Tryg’s Kubernetes scale

Listed on Nasdaq OMX Copenhagen under symbol TRYG, Denmark-based Tryg is a Scandinavian insurance company present in Denmark, Norway, Sweden, and Finland. TRYG is the largest non-life insurance company in the Nordics, serving more than 5.3 million customers with a broad variety of insurance offerings across the private, commercial, and corporate sectors. These offerings range from car insurance, home, health, worker liability, commercial property insurance, group life insurance, and more

Tryg’s Kubernetes-based application is responsible for processing all their insurance claims across all product lines, handling huge amounts of real-time structured and unstructured data from various sources. Their stack involves many different technologies, such as Strimzi Kafka, Postgres DB, Kafka Connect, and various monitoring and alerting technologies using Prometheus, Elastic Search, Grafana, Kibnana.
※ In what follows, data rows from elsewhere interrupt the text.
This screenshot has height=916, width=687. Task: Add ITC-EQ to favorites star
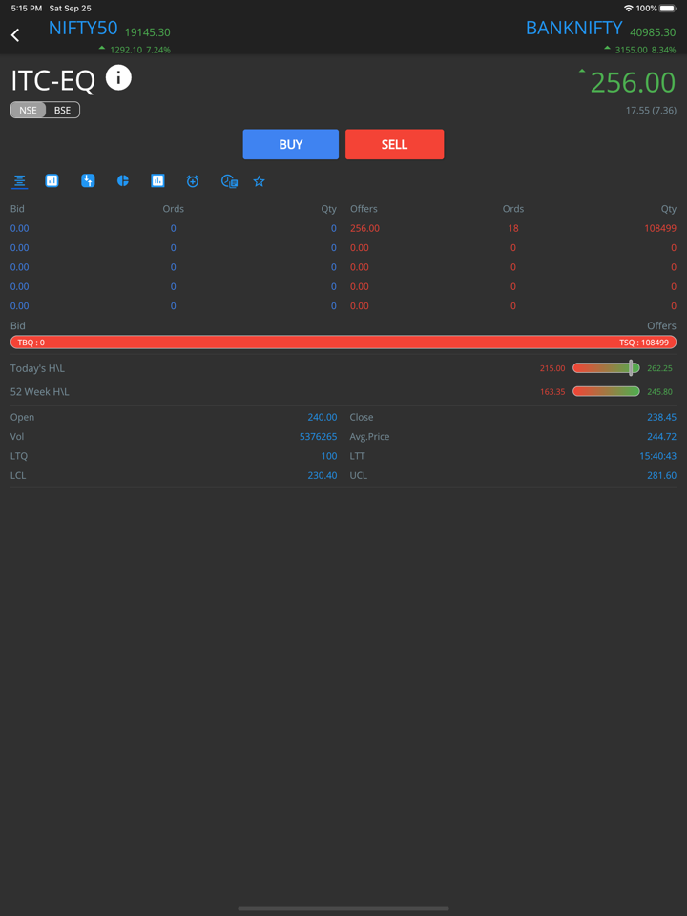click(x=259, y=181)
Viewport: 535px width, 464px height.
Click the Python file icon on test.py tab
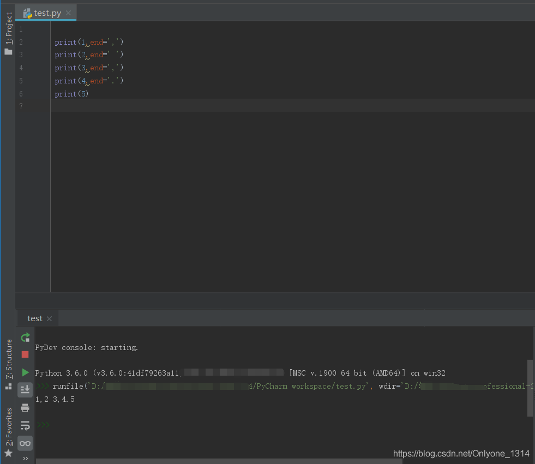click(27, 13)
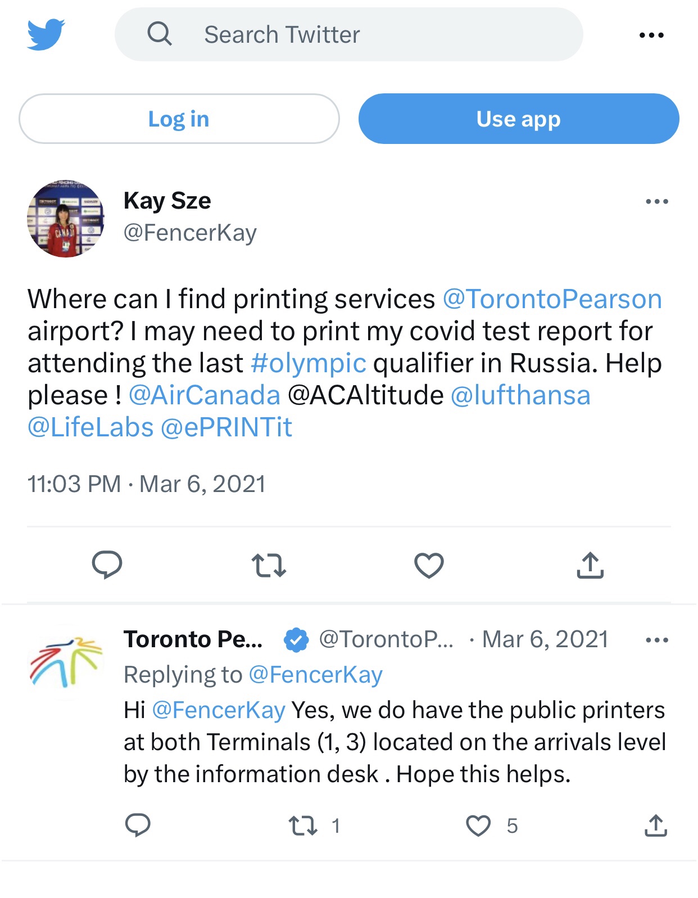Retweet Kay Sze's tweet
The image size is (698, 898).
pyautogui.click(x=269, y=565)
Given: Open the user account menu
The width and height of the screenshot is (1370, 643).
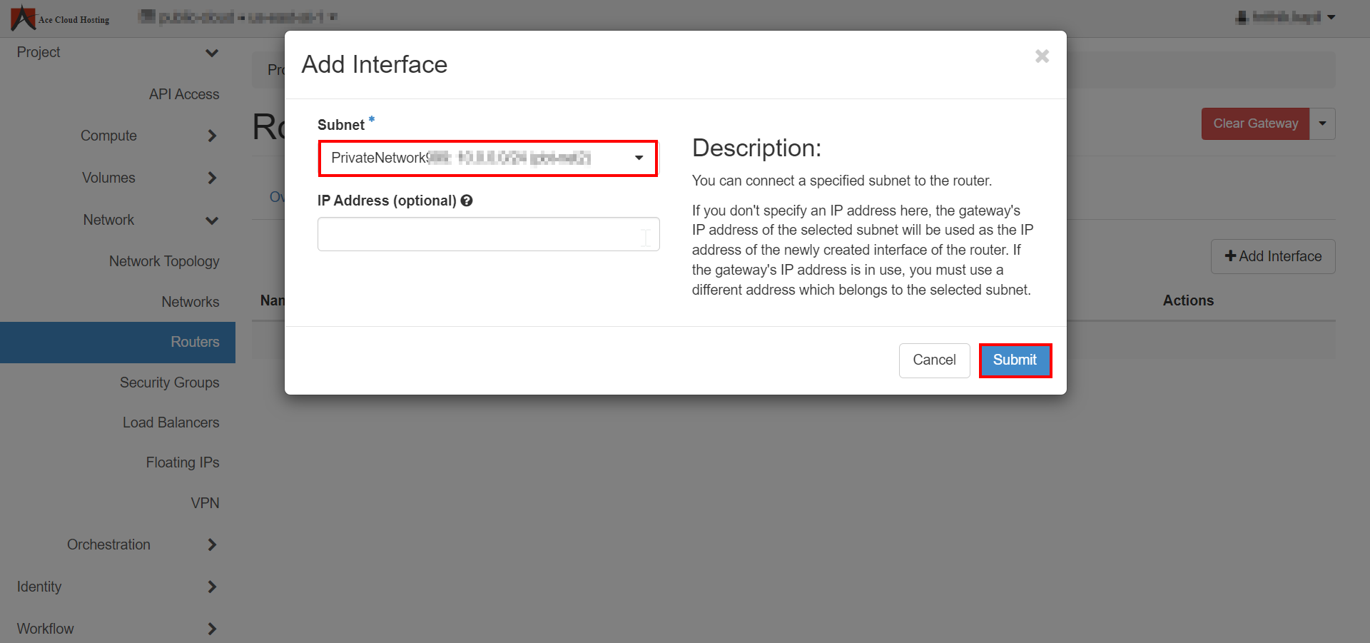Looking at the screenshot, I should click(x=1285, y=17).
Tryg operates a large-scale Kubernetes environment with five clusters running on Oracle Container Engine for Kubernetes (OKE), each with 5,000 vCPUs, 12.7-TB memory, 307-TB storage, and the capacity to run 2,150 pods per cluster.

Challenges with right-sizing Kubernetes

Balancing performance, cost, and meeting service level agreements (SLAs) in a Kubernetes setting can be a difficult task for organizations. Cluster size, Compute shape, scaling, and resource requests are among the many factors impacting service experience and associated costs. However, accurately estimatinh the needs of your application or dynamically adjusting to achieve a cost-performance sweet spot is often challenging. The complexity of your architecture and app portfolio, lack of visibility, automation, the dynamic nature of the workloads, and dependencies on other running applications all compound the problem.

In Tryg’s case, the multiple components that make up their claim processing application had varying requirements, some demanding more CPU, others more memory for data processing, and some requiring increased I/O throughput. This complexity made it difficult to fine-tune the Kubernetes environment to meet the needs of each microservice. The cluster also had a fixed number of worker nodes, leading to the same cost regardless of peak or idle usage.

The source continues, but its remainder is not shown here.